REPUBLIKA.CO.ID, JAKARTA -- Pengamat intelejen dan teroris Margidu Wowiek Prasantyo mengatakan, jaringan Negara Islam Irak dan Suriah (ISIS) yang ada di Indonesia masih belum merupakan pergerakan kombat, militer atau perang. Menurutnya, kebanyakan warga Indonesia yang saat ini telah bergabung dengan ISIS dan ditangkap aparat, masih hanya sebatas simpatisan dan "bermain" dengan ideologi.
"Jadi mereka ini kebanyakan yang ditangkap bukan mereka yang akan berangkat perang, bukan mereka yang bisa menggunakan senjata, tapi orang yang terus memprovoke. Jadi kena pasal memprovokasi. Entah masang pamflet, entah pake headband logo itu (ISIS)," kata Margidu kepada ROL, Jumat (27/3).

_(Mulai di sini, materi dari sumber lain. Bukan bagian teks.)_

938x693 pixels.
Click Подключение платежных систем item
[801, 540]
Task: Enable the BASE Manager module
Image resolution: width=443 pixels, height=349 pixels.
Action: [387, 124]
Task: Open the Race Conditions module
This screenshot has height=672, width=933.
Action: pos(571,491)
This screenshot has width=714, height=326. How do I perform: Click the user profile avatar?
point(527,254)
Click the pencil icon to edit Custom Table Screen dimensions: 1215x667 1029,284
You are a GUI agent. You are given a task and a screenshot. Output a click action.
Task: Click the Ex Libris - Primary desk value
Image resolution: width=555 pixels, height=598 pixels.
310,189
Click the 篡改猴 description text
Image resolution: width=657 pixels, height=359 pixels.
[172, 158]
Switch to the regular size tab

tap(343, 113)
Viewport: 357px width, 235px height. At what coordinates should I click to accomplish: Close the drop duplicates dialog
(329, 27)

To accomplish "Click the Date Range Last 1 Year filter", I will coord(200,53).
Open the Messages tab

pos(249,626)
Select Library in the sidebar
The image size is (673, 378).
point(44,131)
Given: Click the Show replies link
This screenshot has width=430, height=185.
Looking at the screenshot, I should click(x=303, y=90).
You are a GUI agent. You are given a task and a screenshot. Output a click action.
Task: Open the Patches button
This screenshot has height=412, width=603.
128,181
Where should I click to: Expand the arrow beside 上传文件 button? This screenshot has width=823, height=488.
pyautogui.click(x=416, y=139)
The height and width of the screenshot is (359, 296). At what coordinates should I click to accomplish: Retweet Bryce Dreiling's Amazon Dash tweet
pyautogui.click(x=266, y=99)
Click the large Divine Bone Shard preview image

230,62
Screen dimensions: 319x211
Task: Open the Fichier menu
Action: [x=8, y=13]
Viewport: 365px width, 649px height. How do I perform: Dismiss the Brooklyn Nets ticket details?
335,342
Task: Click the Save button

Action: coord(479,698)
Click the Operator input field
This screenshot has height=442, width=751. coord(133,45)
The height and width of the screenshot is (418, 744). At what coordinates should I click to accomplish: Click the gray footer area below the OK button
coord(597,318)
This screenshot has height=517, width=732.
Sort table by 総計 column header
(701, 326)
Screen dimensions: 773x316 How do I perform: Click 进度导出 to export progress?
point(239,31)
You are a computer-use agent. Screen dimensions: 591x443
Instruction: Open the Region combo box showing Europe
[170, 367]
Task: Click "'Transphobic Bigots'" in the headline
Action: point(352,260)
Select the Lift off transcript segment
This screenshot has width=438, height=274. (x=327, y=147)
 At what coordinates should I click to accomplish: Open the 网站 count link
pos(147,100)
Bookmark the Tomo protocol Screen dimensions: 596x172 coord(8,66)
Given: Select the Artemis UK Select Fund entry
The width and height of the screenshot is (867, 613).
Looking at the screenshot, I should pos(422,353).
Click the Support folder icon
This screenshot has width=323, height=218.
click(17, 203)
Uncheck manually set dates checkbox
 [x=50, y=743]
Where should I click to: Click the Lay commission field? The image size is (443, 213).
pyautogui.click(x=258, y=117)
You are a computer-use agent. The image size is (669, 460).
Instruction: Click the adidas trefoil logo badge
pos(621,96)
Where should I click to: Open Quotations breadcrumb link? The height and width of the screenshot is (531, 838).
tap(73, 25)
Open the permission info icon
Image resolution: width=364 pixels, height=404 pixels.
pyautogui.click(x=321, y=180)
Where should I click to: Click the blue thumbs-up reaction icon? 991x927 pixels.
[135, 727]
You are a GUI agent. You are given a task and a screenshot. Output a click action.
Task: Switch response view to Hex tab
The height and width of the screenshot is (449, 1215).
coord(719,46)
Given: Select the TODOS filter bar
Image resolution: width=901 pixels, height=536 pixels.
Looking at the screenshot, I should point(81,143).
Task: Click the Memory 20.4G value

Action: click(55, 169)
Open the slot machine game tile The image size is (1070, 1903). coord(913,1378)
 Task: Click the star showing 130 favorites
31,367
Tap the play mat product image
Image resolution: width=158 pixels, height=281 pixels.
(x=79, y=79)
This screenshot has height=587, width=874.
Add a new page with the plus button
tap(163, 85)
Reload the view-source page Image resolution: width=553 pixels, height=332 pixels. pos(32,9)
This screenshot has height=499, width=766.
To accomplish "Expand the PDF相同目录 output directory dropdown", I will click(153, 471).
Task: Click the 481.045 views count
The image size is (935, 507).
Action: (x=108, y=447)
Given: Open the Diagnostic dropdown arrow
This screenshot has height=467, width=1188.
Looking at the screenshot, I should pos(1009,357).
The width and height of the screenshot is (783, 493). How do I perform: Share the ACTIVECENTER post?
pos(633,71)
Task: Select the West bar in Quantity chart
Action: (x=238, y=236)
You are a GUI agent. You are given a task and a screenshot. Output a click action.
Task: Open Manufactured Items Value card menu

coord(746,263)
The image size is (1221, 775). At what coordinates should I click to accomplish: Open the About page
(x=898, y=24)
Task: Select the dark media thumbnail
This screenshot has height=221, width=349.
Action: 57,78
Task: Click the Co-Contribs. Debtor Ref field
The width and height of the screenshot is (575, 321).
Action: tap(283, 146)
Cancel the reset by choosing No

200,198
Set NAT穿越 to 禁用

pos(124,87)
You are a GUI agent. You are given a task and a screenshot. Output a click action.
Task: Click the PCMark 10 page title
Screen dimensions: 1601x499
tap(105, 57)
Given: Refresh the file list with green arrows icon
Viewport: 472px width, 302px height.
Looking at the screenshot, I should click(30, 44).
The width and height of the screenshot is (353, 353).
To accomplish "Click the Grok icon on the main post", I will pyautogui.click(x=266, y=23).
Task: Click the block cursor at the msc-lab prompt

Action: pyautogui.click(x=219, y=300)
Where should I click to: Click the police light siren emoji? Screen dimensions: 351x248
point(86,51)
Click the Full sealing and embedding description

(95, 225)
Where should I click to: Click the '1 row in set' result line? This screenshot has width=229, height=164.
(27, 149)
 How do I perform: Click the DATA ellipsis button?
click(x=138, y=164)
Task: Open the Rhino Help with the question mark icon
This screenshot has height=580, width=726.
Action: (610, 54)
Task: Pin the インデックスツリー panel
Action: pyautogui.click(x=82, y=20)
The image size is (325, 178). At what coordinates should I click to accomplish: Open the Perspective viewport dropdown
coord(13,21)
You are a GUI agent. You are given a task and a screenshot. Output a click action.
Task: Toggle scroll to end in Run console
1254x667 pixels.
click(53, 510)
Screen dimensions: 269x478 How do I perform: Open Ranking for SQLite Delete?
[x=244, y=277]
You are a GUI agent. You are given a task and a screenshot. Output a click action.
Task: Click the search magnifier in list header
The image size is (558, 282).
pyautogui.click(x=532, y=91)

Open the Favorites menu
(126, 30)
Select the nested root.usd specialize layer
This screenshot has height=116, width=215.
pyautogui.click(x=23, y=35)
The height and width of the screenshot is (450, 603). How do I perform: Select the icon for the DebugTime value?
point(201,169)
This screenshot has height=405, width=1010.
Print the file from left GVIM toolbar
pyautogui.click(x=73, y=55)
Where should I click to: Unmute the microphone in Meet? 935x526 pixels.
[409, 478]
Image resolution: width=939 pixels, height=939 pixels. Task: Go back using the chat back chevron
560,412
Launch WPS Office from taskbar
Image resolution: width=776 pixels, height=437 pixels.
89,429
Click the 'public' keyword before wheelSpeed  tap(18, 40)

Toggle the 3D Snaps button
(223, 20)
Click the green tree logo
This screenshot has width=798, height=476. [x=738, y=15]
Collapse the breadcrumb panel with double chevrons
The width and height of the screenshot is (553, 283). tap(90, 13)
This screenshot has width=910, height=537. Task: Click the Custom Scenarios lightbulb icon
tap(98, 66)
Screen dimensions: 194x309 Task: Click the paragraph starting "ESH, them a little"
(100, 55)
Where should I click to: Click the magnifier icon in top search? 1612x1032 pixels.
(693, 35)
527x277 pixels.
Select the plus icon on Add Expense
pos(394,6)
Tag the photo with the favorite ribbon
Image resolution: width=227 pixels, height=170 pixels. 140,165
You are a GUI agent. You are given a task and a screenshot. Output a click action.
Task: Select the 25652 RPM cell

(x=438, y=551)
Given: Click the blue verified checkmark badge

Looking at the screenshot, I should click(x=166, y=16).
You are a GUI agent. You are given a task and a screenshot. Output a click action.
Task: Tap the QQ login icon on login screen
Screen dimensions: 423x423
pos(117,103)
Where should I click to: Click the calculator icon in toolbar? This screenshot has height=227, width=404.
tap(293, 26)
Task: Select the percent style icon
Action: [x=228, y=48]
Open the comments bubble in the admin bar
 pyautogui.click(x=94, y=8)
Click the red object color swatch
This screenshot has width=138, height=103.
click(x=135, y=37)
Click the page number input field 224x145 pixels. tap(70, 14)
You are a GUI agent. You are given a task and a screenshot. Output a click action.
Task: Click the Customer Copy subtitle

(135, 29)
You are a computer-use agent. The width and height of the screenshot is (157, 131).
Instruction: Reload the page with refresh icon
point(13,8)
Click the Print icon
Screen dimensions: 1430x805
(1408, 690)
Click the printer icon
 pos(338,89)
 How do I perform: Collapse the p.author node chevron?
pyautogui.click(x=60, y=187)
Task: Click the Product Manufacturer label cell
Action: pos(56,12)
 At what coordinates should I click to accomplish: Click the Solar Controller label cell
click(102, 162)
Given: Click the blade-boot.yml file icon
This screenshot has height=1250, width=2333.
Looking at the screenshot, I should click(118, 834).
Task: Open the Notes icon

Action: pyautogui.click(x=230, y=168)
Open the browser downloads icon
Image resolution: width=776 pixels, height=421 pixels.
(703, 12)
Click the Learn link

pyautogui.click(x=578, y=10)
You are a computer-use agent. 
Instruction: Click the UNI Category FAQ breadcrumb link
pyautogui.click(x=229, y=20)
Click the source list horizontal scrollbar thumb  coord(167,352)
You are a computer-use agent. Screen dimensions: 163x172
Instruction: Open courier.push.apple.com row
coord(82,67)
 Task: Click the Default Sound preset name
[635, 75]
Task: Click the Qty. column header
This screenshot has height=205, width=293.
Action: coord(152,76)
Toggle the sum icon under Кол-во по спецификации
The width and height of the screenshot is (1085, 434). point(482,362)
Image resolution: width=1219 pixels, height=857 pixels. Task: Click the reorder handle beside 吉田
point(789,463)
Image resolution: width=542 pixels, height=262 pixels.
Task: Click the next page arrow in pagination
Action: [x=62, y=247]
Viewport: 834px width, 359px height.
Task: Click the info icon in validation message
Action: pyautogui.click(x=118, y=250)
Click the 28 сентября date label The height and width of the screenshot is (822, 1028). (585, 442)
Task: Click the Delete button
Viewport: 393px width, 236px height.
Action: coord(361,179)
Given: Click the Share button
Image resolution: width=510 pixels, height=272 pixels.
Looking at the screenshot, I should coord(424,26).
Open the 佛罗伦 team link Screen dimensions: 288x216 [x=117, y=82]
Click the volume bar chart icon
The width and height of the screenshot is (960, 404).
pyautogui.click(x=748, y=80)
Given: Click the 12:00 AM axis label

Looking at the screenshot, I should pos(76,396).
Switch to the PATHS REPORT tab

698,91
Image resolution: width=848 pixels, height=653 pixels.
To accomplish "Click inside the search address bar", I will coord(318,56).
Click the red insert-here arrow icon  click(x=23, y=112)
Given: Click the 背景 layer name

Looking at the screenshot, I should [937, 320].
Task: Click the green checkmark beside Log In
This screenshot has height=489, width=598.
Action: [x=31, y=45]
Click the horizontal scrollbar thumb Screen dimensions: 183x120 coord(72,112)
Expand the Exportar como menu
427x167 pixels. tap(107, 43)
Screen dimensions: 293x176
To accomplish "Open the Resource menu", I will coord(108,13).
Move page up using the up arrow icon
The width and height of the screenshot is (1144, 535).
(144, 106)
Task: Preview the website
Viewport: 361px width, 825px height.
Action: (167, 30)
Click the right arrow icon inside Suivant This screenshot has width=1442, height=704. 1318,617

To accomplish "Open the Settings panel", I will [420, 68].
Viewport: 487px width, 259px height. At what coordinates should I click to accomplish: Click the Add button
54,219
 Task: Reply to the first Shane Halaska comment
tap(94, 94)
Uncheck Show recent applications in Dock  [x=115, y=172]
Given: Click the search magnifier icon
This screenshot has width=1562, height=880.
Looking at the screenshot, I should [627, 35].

Margidu mengatakan, provokasi yang dilakukan tersebut memiliki bahaya laten yang sama dengan Partai Komunis Indonesia (PKI). Masyarakat pun, lanjutnya, harus diedukasi untuk tidak melakukan pembiaran terhadap penyebaran dan penanaman paham radikal tersebut.
"Jadi ada yang bilang loh, ini anak saya nggak apa-apa, dagang bakso biasa', yang semula di gerobaknya ada simbol ISIS didiamkan, lama-lama menyebar. Ini yang terus jadi pembenaran-pembenaran dan ini harus diberangus. Karena paham ISIS adalah paham yang tidak sesuai dengan landasan negara kita," ujarnya,
Ia menambahkan, saat ini, penyebaran paham radikalisme di Indonesia terus meningkat tajam. Margidu menyebutkan, pada tahun 2000, hanya ada sekitar 500 orang ingin memahami dan menyetujui pemahaman garis keras yang dianut kelompok-kelompok radikal. Jumlah itu jauh lebih kecil dibanding saat ini yang mencapai 35 ribu orang.
"Pertumbuhannya sedemikian luar biasa di Indonesia, dan itu terus tumbuh. Itu kesalahan pemerintah. Entah itu pemerintahan SBY, karena salah pasti, 10 tahun dia nggak ngapa-ngapain, atau entah pemerintahan presiden kita sekarang ini. Itu faktanya," kata Margidu.